California sought to jump-start its marijuana industry in January by giving businesses temporary, 120-day permits that briefly waived big fees and other costly requirements, but that grace period is ending and many say the expense and red tape of getting a regular license is a headache.
Some pot shops face fees of $73,000 before they can get a regular annual license from the state Bureau of Cannabis Control. Costly upgrades to security and product testing also kick in soon, and sellers and growers will have to pass a background check that could disqualify anyone with serious criminal records.
Although the grace period technically ends Tuesday for those who received temporary licenses Jan. 1, the state bureau is allowing businesses that apply for annual licenses to continue operating with 90-day extensions while their applications are being processed.
“It’s all a bit of a hardship right now,” said Nicole Neubert, a San Francisco attorney who represents state-licensed cannabis businesses. “All of these costs of becoming regulated are hard for these businesses to incur, especially at a time when the market is so strange.”
The state began licensing the growing, testing, transportation and retail sale of marijuana for medical and recreational use on Jan. 1. Voters approved Proposition 64 in 2016.
The bureau decided to issue temporary permits without fees and other costly requirements to allow cannabis businesses to get established and reduce the amount of marijuana being purchased on the illicit market.
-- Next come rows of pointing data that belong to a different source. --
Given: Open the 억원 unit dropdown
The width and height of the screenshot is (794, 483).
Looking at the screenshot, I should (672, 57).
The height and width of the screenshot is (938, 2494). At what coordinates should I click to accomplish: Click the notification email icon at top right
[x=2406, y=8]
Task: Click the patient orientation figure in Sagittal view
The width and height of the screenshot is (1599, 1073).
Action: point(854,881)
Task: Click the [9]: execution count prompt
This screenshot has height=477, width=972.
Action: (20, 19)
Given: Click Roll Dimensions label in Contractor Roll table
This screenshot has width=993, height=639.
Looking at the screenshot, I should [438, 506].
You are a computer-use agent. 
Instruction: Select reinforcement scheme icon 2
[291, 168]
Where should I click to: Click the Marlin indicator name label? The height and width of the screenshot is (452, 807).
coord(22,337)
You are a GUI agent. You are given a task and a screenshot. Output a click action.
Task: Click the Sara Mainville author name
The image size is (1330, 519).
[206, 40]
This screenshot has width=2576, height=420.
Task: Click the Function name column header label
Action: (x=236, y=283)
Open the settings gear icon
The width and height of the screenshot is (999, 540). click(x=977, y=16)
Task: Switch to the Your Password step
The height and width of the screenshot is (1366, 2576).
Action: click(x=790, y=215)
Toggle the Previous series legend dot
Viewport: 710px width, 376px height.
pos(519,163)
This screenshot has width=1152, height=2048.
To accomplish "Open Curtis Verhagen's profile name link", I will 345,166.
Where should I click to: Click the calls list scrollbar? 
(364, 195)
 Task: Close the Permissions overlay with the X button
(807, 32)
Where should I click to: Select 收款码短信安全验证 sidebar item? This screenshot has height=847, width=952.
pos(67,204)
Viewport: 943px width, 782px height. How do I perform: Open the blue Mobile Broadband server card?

So far, the bureau has issued just over 1,100 temporary licenses to sellers, distributors and testers, while there have been more than 120 applications for annual licenses for those operations. The state agriculture agency has separately issued 3,412 temporary licenses and has so far received more than two dozen requests for annual permits.
Some firms received temporary licenses after Jan. 1 so their temporary permits are not expiring this week.
“As long as their application is being processed, they may receive an extension of the temporary license,” said Alex Traverso, a spokesman for the bureau.
Holders of temporary licenses have not been required to prepackage and label their product and buy it from a licensed distributor. Those are mandates for annual license holders and kick in on July 1.
Another big change is a requirement for license applicants to go through background checks that could disqualify some people if they have serious criminal records.
In addition, cities and counties have been slower to give the required local permission for cannabis businesses, which can result in the state delaying approval of annual permits, said Hezekiah Allen, director of the California Growers Assn.